# Data for this task
---
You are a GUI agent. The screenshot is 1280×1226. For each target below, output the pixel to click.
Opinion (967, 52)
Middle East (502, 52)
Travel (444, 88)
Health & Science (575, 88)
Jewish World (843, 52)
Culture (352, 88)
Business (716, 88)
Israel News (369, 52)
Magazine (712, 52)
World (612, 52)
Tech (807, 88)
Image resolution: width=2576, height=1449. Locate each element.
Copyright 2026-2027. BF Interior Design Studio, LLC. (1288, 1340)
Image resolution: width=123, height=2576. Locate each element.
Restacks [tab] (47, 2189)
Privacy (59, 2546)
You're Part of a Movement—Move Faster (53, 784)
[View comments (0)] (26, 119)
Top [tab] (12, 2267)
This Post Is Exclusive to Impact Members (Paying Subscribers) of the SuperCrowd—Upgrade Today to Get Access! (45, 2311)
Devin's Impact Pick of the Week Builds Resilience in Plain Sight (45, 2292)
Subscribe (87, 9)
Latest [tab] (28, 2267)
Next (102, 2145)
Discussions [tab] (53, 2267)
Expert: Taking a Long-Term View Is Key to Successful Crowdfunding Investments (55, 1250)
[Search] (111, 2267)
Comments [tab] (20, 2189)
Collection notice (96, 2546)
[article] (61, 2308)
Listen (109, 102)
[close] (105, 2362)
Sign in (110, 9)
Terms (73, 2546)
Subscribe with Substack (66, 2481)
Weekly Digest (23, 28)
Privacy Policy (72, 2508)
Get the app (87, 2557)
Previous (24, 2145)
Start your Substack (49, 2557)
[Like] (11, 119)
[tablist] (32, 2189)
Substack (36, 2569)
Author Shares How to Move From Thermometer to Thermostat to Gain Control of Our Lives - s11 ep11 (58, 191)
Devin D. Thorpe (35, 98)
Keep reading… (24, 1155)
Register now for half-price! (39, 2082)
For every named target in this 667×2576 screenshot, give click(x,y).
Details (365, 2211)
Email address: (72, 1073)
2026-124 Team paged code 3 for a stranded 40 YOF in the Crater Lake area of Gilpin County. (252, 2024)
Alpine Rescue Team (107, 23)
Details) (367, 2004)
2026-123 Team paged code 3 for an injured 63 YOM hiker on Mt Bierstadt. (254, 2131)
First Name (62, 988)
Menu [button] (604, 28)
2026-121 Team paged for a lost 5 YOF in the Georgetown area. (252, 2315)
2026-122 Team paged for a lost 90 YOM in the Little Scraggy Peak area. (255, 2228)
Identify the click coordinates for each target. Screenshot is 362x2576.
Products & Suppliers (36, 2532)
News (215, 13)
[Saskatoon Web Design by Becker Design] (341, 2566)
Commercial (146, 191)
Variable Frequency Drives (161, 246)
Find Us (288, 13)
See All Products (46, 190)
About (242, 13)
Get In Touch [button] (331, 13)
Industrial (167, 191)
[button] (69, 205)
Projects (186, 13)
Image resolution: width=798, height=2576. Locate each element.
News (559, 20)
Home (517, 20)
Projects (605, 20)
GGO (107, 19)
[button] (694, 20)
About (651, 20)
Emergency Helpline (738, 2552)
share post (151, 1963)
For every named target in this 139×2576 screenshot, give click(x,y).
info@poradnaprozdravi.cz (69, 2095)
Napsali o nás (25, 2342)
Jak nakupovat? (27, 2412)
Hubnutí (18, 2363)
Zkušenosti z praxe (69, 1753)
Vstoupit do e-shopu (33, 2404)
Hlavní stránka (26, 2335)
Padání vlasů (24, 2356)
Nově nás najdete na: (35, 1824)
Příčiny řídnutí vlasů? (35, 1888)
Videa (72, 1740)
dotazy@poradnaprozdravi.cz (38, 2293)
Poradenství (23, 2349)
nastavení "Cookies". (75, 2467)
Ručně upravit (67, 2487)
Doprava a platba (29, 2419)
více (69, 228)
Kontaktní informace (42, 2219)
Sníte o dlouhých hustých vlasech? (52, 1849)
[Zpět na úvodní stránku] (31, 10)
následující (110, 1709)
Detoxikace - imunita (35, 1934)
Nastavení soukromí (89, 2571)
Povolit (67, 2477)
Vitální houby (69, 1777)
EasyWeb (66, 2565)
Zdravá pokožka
---
Go through the entries above and copy each line holding the string "Products".

# Result of this task
Products & Suppliers (36, 2532)
See All Products (46, 190)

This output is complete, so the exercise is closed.